Rewrite the rows between the line containing "Click the Export PDF button label" and the line containing "pyautogui.click(x=816, y=279)", inclusive, as a numbered list, omitting blank lines.

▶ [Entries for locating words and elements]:
▽

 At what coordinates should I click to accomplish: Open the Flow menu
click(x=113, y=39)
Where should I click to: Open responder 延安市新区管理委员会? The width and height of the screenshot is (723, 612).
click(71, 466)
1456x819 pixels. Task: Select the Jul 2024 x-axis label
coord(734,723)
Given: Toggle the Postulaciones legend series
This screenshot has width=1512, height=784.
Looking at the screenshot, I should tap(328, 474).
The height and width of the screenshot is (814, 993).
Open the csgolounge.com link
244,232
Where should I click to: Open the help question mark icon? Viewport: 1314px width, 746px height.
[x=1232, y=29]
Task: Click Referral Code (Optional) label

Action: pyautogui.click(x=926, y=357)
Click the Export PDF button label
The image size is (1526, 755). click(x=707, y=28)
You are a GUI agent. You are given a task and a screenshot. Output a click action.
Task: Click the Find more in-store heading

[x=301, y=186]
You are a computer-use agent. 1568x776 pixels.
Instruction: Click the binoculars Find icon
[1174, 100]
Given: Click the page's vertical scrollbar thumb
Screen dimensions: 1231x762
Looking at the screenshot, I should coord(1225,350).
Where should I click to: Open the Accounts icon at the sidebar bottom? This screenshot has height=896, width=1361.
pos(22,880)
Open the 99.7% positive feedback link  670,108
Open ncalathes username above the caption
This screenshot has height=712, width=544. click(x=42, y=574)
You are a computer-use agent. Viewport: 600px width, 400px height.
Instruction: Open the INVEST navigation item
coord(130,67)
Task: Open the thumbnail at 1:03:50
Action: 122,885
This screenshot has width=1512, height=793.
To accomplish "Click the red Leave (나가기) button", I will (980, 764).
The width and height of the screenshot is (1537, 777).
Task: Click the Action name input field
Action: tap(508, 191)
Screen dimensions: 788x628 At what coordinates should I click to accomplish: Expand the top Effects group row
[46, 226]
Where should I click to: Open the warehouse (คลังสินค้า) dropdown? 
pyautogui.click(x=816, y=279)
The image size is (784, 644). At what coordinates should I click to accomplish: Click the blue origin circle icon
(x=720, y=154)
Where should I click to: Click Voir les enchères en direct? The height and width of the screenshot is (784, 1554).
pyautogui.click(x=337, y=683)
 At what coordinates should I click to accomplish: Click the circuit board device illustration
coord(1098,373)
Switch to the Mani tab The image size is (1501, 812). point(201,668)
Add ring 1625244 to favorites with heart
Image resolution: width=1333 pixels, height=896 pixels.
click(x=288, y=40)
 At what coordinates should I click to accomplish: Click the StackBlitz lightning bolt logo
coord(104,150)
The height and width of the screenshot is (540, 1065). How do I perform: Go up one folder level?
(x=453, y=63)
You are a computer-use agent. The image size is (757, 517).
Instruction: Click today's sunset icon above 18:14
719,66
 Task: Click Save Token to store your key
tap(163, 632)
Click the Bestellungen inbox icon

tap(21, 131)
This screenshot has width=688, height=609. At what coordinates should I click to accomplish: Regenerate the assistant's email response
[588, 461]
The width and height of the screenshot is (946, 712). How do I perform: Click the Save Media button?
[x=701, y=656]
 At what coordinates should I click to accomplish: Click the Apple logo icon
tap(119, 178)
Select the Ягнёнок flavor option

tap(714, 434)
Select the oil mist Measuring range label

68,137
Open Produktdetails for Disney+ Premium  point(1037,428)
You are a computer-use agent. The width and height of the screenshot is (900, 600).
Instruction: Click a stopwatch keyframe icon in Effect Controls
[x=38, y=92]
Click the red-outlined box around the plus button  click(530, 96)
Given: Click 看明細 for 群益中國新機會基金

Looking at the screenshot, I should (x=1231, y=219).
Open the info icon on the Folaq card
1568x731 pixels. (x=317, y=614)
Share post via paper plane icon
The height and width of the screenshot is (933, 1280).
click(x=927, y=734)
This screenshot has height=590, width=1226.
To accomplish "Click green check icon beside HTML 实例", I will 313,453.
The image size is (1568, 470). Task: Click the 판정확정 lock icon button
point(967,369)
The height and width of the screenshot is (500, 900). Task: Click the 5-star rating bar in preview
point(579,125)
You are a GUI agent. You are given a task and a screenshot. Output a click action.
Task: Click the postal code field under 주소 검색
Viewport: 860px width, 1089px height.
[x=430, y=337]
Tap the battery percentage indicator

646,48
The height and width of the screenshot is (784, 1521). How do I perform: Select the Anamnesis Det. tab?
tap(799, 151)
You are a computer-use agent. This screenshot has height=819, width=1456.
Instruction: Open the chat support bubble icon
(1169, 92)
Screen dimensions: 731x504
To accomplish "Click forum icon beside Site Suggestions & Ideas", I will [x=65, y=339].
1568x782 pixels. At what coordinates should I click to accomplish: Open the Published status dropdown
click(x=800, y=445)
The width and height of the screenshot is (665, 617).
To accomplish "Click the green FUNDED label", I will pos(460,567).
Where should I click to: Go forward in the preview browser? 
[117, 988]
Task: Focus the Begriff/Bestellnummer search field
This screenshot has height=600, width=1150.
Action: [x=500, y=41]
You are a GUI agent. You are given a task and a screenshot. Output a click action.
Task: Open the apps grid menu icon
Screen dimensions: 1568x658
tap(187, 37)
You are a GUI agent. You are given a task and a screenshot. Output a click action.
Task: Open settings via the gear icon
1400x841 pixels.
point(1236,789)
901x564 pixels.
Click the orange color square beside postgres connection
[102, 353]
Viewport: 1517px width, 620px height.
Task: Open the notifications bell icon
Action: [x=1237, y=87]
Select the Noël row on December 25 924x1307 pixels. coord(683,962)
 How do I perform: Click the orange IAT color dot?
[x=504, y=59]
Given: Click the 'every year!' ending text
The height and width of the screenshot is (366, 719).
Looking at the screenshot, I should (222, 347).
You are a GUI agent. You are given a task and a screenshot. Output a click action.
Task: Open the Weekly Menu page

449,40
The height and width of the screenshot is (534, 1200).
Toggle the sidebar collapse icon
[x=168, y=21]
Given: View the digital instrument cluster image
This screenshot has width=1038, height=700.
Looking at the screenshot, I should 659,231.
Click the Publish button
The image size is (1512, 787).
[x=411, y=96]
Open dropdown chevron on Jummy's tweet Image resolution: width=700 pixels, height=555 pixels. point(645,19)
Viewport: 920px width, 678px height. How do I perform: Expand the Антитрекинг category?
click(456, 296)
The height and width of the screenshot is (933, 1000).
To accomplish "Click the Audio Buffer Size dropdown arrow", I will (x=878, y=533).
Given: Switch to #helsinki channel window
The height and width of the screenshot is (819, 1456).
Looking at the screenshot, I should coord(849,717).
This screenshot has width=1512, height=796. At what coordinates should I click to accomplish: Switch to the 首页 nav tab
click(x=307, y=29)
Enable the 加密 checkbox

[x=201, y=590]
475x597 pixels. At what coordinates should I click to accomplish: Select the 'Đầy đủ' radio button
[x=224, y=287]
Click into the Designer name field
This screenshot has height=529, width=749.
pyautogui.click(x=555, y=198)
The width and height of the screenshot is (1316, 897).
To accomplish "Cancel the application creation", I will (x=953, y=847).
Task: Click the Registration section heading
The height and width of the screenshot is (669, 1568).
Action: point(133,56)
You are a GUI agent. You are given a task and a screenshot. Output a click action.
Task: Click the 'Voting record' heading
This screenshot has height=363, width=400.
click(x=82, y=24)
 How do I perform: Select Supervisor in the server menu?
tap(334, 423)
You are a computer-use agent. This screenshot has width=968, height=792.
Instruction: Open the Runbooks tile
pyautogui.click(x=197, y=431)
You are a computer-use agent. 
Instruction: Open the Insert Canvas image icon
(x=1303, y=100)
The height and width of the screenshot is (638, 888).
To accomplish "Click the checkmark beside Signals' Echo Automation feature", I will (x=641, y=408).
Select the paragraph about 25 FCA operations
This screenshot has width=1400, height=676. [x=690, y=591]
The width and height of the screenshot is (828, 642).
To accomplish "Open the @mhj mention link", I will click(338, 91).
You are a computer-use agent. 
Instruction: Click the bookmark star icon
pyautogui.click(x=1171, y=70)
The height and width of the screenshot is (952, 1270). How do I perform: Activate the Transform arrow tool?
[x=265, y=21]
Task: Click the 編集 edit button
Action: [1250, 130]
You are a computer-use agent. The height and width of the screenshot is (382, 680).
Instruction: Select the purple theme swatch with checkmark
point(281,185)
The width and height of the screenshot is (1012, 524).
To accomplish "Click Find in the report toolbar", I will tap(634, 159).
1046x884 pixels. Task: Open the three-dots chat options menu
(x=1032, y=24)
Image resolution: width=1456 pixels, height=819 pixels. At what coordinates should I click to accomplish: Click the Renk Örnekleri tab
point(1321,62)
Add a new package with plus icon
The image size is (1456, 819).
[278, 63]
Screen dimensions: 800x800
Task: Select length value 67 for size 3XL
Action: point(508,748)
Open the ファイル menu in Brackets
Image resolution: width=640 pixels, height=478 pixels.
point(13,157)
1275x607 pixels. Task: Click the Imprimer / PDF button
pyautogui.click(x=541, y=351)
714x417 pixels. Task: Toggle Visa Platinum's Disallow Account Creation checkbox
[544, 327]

△

▶ [Answer for this exercise]:
1. Click the Export PDF button label
2. The image size is (1526, 755). click(x=707, y=28)
3. You are a GUI agent. You are given a task and a screenshot. Output a click action.
4. Task: Click the Find more in-store heading
5. [x=301, y=186]
6. You are a computer-use agent. 1568x776 pixels.
7. Instruction: Click the binoculars Find icon
8. [1174, 100]
9. Given: Click the page's vertical scrollbar thumb
10. Screen dimensions: 1231x762
11. Looking at the screenshot, I should coord(1225,350).
12. Where should I click to: Open the Accounts icon at the sidebar bottom? This screenshot has height=896, width=1361.
13. pos(22,880)
14. Open the 99.7% positive feedback link  670,108
15. Open ncalathes username above the caption
16. This screenshot has height=712, width=544. click(x=42, y=574)
17. You are a computer-use agent. Viewport: 600px width, 400px height.
18. Instruction: Open the INVEST navigation item
19. coord(130,67)
20. Task: Open the thumbnail at 1:03:50
21. Action: 122,885
22. This screenshot has width=1512, height=793.
23. To accomplish "Click the red Leave (나가기) button", I will (980, 764).
24. The width and height of the screenshot is (1537, 777).
25. Task: Click the Action name input field
26. Action: tap(508, 191)
27. Screen dimensions: 788x628 At what coordinates should I click to accomplish: Expand the top Effects group row
28. [46, 226]
29. Where should I click to: Open the warehouse (คลังสินค้า) dropdown? 
30. pyautogui.click(x=816, y=279)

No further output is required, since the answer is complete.